Washington s’est aligné sur le consensus international depuis 1967 jusqu’à ce que Donald Trump, proche ami de l’extrême droite sioniste, arrive au pouvoir et décide de reconnaître la souveraineté d’Israël sur le Golan en mars 2019. Il convient de noter à cet égard que l’administration Biden a décidé de maintenir cette violation flagrante du droit international et ce soutien éhonté à l’expansionnisme sioniste. Cette position, ainsi que le recul de Biden sur la promesse qu’il avait faite lors de sa campagne électorale de 2020 de revenir sur la décision de Trump de reconnaître Jérusalem comme capitale de l’État d’Israël et d’y déplacer par conséquent l’ambassade des États-Unis, ainsi que sur la décision de Trump de fermer le bureau de représentation palestinien à Washington, étaient des présages de la collusion ultérieure de Washington avec l’agression sioniste contre Gaza, et un acompte offert par le « fier sioniste irlando-américain » au « fier sioniste juif », comme Netanyahu a décrit Biden et lui-même en célébrant leur amitié de « quarante ans » lors de leur récente rencontre à Washington.

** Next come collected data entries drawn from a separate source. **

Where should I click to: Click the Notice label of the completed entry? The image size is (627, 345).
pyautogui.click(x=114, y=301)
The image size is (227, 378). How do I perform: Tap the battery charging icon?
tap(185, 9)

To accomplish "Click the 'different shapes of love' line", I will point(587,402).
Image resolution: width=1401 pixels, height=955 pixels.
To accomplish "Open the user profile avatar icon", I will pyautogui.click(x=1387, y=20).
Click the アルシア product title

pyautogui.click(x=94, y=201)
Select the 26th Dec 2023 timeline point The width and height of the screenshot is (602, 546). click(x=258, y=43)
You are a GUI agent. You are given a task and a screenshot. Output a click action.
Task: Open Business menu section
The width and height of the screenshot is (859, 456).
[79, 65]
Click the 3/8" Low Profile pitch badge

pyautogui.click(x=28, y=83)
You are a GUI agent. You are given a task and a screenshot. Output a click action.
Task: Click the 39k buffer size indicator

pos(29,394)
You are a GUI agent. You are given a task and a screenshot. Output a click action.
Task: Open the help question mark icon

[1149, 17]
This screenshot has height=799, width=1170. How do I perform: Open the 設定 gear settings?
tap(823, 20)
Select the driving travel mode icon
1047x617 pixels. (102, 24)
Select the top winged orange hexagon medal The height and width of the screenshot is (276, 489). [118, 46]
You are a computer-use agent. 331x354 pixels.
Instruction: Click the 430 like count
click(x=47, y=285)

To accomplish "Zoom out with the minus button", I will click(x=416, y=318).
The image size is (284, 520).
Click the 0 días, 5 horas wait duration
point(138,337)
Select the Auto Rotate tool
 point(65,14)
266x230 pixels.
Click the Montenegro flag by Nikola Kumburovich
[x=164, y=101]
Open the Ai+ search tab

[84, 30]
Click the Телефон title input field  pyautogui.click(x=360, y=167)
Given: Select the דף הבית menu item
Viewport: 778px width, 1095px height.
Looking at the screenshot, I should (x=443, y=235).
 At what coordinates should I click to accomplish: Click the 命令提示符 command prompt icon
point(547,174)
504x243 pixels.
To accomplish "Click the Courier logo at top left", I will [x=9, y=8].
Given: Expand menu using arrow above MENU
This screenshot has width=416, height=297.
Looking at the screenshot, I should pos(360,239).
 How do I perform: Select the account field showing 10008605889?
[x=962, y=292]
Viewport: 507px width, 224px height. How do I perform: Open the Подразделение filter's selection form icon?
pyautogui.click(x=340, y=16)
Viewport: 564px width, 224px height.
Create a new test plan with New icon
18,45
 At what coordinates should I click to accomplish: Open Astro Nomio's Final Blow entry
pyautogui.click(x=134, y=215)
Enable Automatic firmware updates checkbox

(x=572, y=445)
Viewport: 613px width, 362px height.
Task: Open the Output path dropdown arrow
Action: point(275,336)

L’identité arabe des autochtones du plateau du Golan (les colons sionistes les ont presque égalés en nombre, ce que l’extrême droite sioniste essaie de réaliser en Cisjordanie) et la clarté du statut juridique du plateau aux yeux du monde entier, à l’exception d’Israël et des États-Unis, ces deux caractéristiques ont fait de la condamnation israélienne du massacre de Majdal Shams une condamnation inhabituellement hypocrite elle-aussi, bien pâle en effet par rapport à ce qui se serait passé si un massacre similaire avait eu lieu contre un groupe de jeunes Juifs, que ce soit à l’intérieur des frontières internationalement reconnues de l’État d’Israël ou même parmi les colons du plateau du Golan.
Il est donc probable que Netanyahou se contentera d’une frappe de représailles douloureuse mais limitée visant le Hezbollah et qu’il ne lancera pas une guerre globale contre le Liban, sachant très bien qu’elle serait plus sévère pour l’intérieur d’Israël que la guerre sioniste contre Gaza. Les limites probables de la frappe à venir ont été indiquées par l’abstention des deux ministres néo-nazis, Smotrich et Ben-Gvir, lors du vote autorisant Netanyahu et le ministre de la guerre Galant à gérer les représailles, d’autant plus que Smotrich avait appelé à saisir l’occasion du massacre de Majdal Shams pour éliminer le secrétaire général du Hezbollah, Hassan Nasrallah.
Le gouvernement sioniste ne lancera pas d’attaque globale contre le Hezbollah avant d’avoir terminé son agression contre Gaza, et à moins d’obtenir le soutien inconditionnel des États-Unis dans une confrontation qui pourrait bien inclure l’Iran et se transformer en guerre régionale. Autrement dit, le gouvernement sioniste ne lancera pas une guerre globale contre le Hezbollah à moins que Donald Trump ne remporte les élections américaines en novembre prochain. Il se contentera sinon de recourir à des frappes douloureuses mais limitées, ce qu’il fait depuis octobre dernier, et limitera ses exigences à ce qui est conforme à la résolution 1701 du Conseil de sécurité de l’ONU adoptée à la suite de la guerre des 33 jours en 2006, comme il l’a fait jusqu’à présent, sachant que c’est la limite de ce qui est soutenu par la communauté internationale.